Dr. Nabil Killiny
My research interests focus on the biology of pathogen-vector interfaces. Interactions between vector and pathogen vary from simple mechanical transmission to intricate interactions where the pathogens must develop and multiply within vectors. Our research focuses on the molecular characterization of different transmission systems including pathogens which colonize their vectors and either circulative or non-circulative in their vectors.
1-The circulative multiplicative systems:Spiroplasma citri/Circulifer haematoceps. Spiroplasmas ingested via phloem-sap feeding traverse the leafhopper gut wall, move into the haemolymph and invade the salivary glands, where they are introduced into the phloem of new host plant.
2- The multiplicative foregut-borne system: Xylella fastidiosa/Graphocephala atropunctata. X. fastidiosa cells colonize only the cibarium and precibarium of the sharpshooter vector’s foregut. The vector acquires and inoculates cells in the xylem sap of host plants during feeding.
3- The circulative multiplicative system: Candidatus Liberibacter asiaticus/Diaphorina citri. The pathogen is phloem restricted in plant and transmitted by the Asian citrus psyllid.

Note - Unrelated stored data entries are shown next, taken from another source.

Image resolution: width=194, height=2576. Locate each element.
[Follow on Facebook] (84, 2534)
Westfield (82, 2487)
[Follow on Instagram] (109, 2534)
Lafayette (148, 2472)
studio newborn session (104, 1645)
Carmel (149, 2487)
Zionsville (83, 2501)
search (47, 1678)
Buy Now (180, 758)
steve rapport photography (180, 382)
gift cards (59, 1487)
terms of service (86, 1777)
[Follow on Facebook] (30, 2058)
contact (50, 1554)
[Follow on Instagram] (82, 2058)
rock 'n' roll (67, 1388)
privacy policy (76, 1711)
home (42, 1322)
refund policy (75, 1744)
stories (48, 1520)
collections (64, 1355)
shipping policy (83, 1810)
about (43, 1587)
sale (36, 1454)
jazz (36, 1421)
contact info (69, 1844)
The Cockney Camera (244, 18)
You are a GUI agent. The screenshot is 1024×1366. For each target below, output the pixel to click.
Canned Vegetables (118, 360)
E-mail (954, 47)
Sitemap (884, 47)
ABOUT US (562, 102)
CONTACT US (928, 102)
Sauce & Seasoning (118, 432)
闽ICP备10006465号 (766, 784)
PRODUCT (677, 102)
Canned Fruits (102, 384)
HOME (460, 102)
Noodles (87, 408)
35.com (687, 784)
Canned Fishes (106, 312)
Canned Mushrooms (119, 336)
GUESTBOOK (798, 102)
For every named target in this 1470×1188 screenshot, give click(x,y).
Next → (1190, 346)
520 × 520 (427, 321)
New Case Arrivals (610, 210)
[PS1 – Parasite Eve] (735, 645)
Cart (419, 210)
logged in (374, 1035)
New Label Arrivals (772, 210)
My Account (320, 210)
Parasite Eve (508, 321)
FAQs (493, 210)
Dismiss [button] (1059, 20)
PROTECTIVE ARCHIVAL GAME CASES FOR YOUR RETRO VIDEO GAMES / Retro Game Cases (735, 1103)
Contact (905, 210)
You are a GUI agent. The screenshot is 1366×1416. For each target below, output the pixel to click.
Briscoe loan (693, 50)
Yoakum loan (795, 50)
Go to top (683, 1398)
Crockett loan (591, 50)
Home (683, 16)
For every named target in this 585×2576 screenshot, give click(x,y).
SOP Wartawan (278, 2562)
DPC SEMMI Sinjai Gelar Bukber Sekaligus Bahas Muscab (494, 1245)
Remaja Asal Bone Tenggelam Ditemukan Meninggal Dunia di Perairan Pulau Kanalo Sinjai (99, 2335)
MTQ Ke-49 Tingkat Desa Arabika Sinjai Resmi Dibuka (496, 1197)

The molecular characterization of the interactions between pathogen and its vector is important to understand the behavior of this pathogen and then target the transmission process using the appropriate strategy. Furthermore, in the context of sustainable agriculture we should use friendly environmental solutions. For that, developing alternative strategies based on the understanding pathogen-vector interactions is necessary.